Maria Nepomuceno
Always in a Spiral
January 23 – June 6
Curator: Elisabeth Millqvist
Magasin 3 Stockholm Konsthall
Frihamnen, SE -115 56 Stockholm
Phone: +46 8 545 680 40
art@magasin3.com
Maria Nepomuceno lets four of her sculptural hammocks suspend in the exhibition space at Magasin 3. The artist allows her sculptures to spread across the exhibition like vegetation in a mysterious garden. She uses rope and necklaces as raw material for her work, letting them take on their natural spiral form. For Nepomuceno the metaphor for the body and nature is central. She describes rope as a line, an umbilical cord, and every bead as a fertile point and a possible beginning that can be multiplied infinitely. The shapes are reminiscent of living organisms while at the same time oscillating between amorphous and unmistakably phallic, like Louise Bourgeois’ works in stone. In one work a giant bead rests in a hammock while another sculpture is filled with thousands of small glittering beads. Every time she exhibits a sculpture she changes it and combines a part of it with another or takes it apart completely. Nepomuceno is inspired by ancient traditions and materials giving them new form and content. In Latin America hammocks are places of sleep, birth and death but the artist is also interested in the movement, the rocking motion.
She says of her work, “I want to create a situation that feels like transiting from the beginning of our culture to the present.”

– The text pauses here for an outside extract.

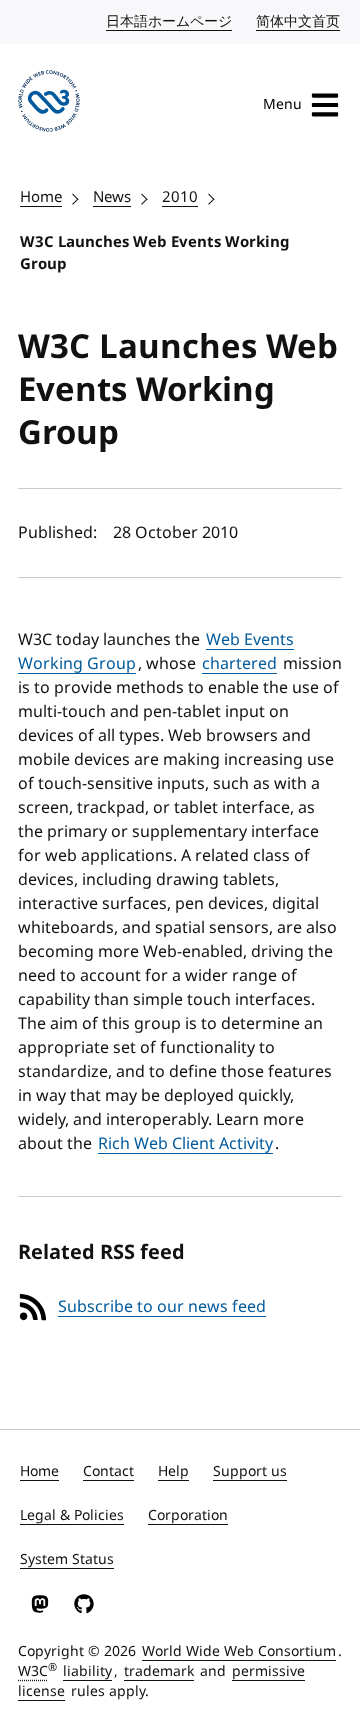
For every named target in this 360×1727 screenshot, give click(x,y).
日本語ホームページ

Maria Nepomuceno has re-worked existing sculptures and created new ones for the space. The exhibition at Magasin 3 is her first Scandinavian solo show. Born in 1976 in Rio de Janeiro, Maria Nepomuceno studied painting and drawing at Parque Lage`s visual arts school with among others Beatriz Milhazes before studying industrial design at the University of Rio de Janeiro and art and philosophy at the School of Visual Arts in Rio de Janeiro. Her work has been featured in solo exhibitions at Galerie Karsten Greve, Cologne & Paris, Steve Turner Contemporary, Los Angeles and at A Gentil Carioca Gallery, Rio de Janeiro to mention a few. In 2009 she was a part of the group exhibition “Age of Anxiety”, Volta New York and the previous year she exhibited at Toyota Museum of Contemporary Art, Nagoya.